If you ask Pico Iyer, travel has two purposes. “We travel, initially, to lose ourselves; and we travel, next, to find ourselves,” the author and speaker once wrote.
This intercultural global soul, who was born in Britain to Indian parents, is well known for many other memorable lines from his 15 books, four TED talks and various Leonard Cohen collaborations, including liner notes and his 2008-2010 world tour program essay. His latest book, The Half Known Life: In Search of Paradise, continues his eloquent exploration of the globe, from Jerusalem to Sri Lanka, Koyasan to Varanasi, and beyond.
Over Zoom from his home in Nara, Japan, the 65-year-old Iyer spoke with The Globe and Mail about his enduring enthusiasm for travel and life itself.
What does paradise look like today? Does it need to be on a beach that’s thousands of miles away?
Paradise isn’t a site, I believe, so much as a way of seeing. One reason the Dalai Lama sits at the centre of this book is that he’s had in many ways a harder life than anyone I know. Yet all he radiates is joy and confidence, even in the midst of suffering and loss.
So no, I don’t think paradise has to be on the far side of the world; in fact, placing it far away, in time or space, is the surest way of never being able to find it!
The Half Known Life is dedicated to Nandini Iyer, your recently deceased mother, a philosopher and professor of comparative religions. What were some of your most delightful trips together?
As soon as she was widowed – when she was only 64 – I asked her which places she’d most wanted to visit ever since she was a little girl. She mentioned Easter Island, Angkor, Syria and Jordan. So every year, around January 1st, we took a trip to one of the places she’d always dreamed of. It proved a wonderful way to enter a new kind of relationship. Suddenly, we were no longer mother and son, stuck in the same dialogues we’d been having for decades, but fellow travellers, on the same side of the table, sharing adventures.
Then, though I’d been a cruise-ship skeptic, I started inviting my mother on cruises every year. I can still see her in her gold silk sari, after 40 years of teaching religions, so excited to see Patmos and Jerusalem and other sites she’d long lectured about.
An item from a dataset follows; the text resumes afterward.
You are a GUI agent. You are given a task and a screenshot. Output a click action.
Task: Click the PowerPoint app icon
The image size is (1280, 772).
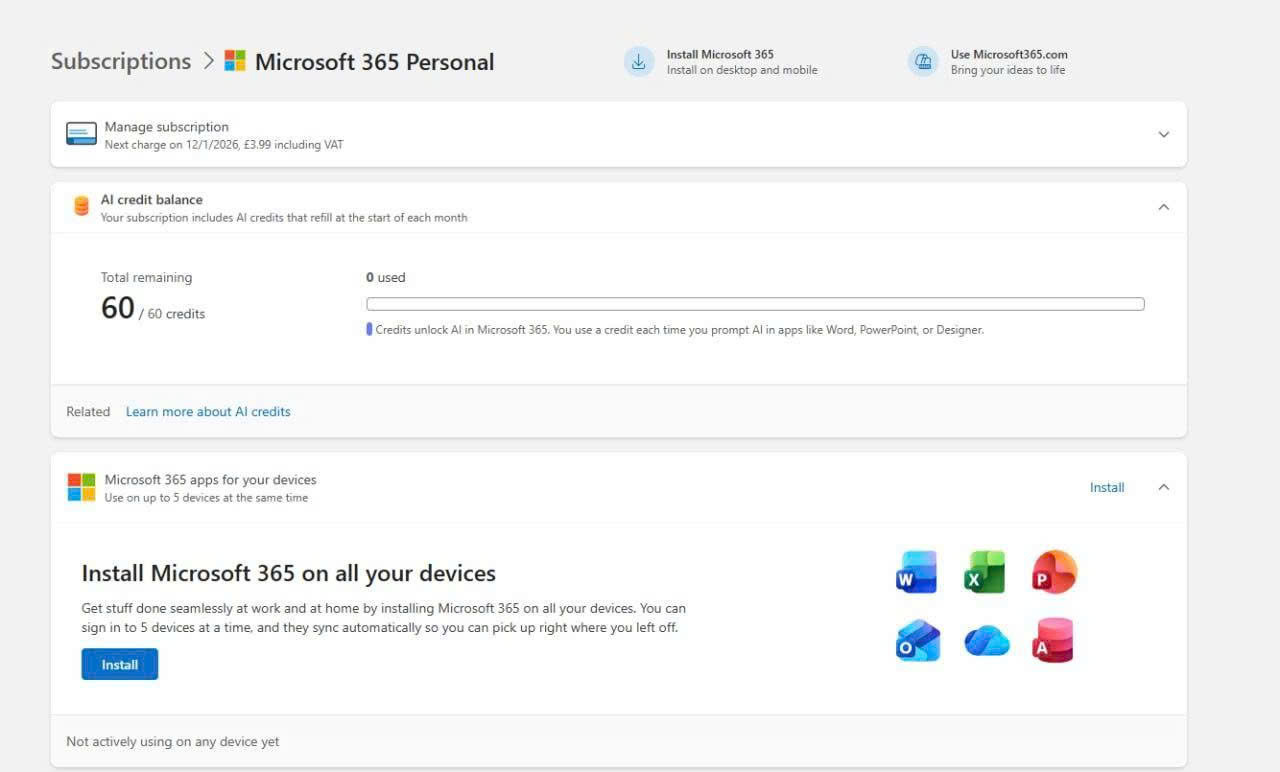[x=1054, y=572]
And in her 80s, walking for hours through the blazing streets of St. Petersburg on a late-summer day.
We were lucky to see Palmyra in Syria at the turn of the century. I gather the recent fighting has left much of it in ruins, or pillaged.
When I visited, I received such a generous welcome in that part of the world. Did you?
In 2000, when I visited twice, Syria was among the most welcoming places I’ve ever been. Every morning I’d go out before dawn to Damascus’s old city, and walk around the mosques there, where devotion burned so brightly I actually started a novel, Abandon, set right there. To see men chatting in the tea rooms outside the Umayyad Mosque, just as they might have done centuries ago, gave me a sense of unbroken tradition that was beautifully extended when I went to Iran, a central location in The Half Known Life.
Iran and Ladakh are two striking destinations you write about in the book; your walks around those places are evoked in crisp images. One of my favourite lines was this: “As soon as we set foot in Shangri-La, it suddenly doesn’t begin to look so much like Shangri-La anymore!” Could you elaborate on this insight?
I’m not sure that human beings and perfection were ever meant to go together. So if ever I find myself in a place that truly seems at peace and self-contained, I wonder what I can possibly bring to it other than corruption.
As I describe in the book, when I arrived in the beautiful and pristine Himalayan society of Ladakh, I did feel as if I’d stumbled into a kind of Shangri-La. But the wise souls all around assured me that the real Shangri-La was that place called Santa Monica: a place with many of the comforts and amenities they can barely imagine.
I love The Half Known Life’s idea of paradise/happiness being right now and right here, despite all our disappointments and difficulties ...
You know as well as I that life is never easy and seldom flattering to our plans. So the pandemic seemed the perfect time to ask how we could find what we need even in the thick of uncertainty, while unable to leave home, with sickness and loss hovering over every one of us.
During lockdown, I was mostly with my mother in California as she drew ever closer to death. Getting to spend all that time in one place unlocked many more treasures, inside the world and inside myself, than I could ever have found while racing around.
In your 1998 essay, Why We Travel, you wrote: “if travel is like love, it is, in the end, mostly because it’s a heightened state of awareness, in which we are mindful, receptive, undimmed by familiarity and ready to be transformed. That is why the best trips, like the best love affairs, never really end.” Two-and-a-half decades on, what is at the top of your yet-to-see list?
There are so many places I’d love to see for the first time – from Saudi Arabia to Mali and Afghanistan to Prague.
But if I never see any of them, I’ll feel content. Partly because I’ve been lucky enough to explore the treasures of Iran and Cuba and Antarctica and so many other places. But mostly because I hope to find everything I need simply in this two-room, $800-a-month apartment in the Nara suburbs where I’ve lived with my wife, Hiroko, for more than 30 years.
This interview has been edited and condensed.